前回のポイントは、計算ミスはなくすことはできないので、減らすようにしよう、ということでした。
では、どうすれば計算ミスを減らすことができるのでしょうか。
みなさんは、練習不足だ!ていねいに計算しろ!集中しろ!がんばれ!などと言われたことはありませんか。素直で良い子ほど、たくさん計算練習して、書き方が雑になり、疲れて集中力を失い、もう十分にがんばっているのにがんばれと言われてやる気を失ってしまったのではないでしょうか。もちろん、ミスは減るどころか増える一方です。
昔から計算にはこのような根性論・精神論がまかり通っていました。当然ながら根性論・精神論でミスは減らせません。どんなものにも、原因があるのです。あたりまえですが、計算ミスにも原因があるのです。なので、原因をみつけて対策をたてれば、確実にミスは減っていきます。
計算ミスの原因は、人それぞれ千差万別なので、その対策も人それぞれに合わせたものが必要になります。ここでは、それらのうち「たしざんのミス」について原因と対策を見ていくことにしましょう。
たしざんのミス
これは 15+18=33 を 32 あるいは 23 と答えてしまうミスです。
いかにも小学生(中学受験生)にありがちなミスですが、意外にも中高一貫校に通っているようなレベルの高い中高校生にも多くみられるミスなのです。

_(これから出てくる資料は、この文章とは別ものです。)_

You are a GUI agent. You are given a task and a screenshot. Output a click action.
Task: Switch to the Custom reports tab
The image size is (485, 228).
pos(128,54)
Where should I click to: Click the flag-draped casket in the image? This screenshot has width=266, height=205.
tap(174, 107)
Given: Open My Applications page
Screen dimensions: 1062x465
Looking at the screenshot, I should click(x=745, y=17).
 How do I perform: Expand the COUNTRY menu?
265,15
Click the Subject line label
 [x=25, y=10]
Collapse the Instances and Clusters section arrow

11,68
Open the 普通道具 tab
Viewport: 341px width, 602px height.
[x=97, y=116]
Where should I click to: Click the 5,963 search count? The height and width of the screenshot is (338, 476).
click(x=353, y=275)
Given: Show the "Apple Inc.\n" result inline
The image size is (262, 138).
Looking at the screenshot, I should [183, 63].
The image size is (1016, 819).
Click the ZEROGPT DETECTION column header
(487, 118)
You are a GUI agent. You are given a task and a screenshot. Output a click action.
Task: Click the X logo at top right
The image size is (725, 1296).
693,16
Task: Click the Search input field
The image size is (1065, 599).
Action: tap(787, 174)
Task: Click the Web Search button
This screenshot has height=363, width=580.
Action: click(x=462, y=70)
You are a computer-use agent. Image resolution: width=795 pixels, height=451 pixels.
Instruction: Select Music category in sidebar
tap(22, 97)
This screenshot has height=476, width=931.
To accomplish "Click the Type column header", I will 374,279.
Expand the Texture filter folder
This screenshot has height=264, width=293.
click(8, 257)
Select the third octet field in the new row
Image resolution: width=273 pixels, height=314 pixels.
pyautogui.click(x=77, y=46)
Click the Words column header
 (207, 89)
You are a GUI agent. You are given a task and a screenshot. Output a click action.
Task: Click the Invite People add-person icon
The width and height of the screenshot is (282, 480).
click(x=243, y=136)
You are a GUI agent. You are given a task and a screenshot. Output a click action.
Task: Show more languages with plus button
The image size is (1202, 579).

32と答えた原因は、 5+8=13 が、しっかりと記憶されていないからです。みなさんは、かけざん九九はしっかり記憶していますよね。たとえば、「ろっくごじゅうし」のように…。 かけざん九九はできるけれど、 5+8 の計算を、実は毎回考えて答えてはいませんか。考えた結果 5+8=12 としてしまったのです。みなさんは、もちろんすぐに暗算できるし、くりあげの理屈もちゃんとわかっているので 、それで良しと思ってはいないでしょうか。たとえ正しく考えていても、考えているからこそミスが出てしまうのです。みなさん、かけざん九九は考えずに言えるし、ミスもしませんよね。たしざんもかけざん九九と同じなのです。
32とミスしたときの対策は、かけざん九九と同様に、 5+8=13 を考えずに反射的に答えられるようにすることです。具体策は次回にお話ししましょう。
次の23と答えた原因は、くりあがりをあいまいにしているからです。十の位にくりあがる1を頭の中において次の計算をしたために、疲れていたり、一瞬気が散ったりしたときに、その1が抜け落ちてしまうのです。
23とミスしたときの対策は、 5+8=13 のくりあがりの1を必ず筆算のなかに、あるいは式のなかに小さく書きこむ習慣をつけることです。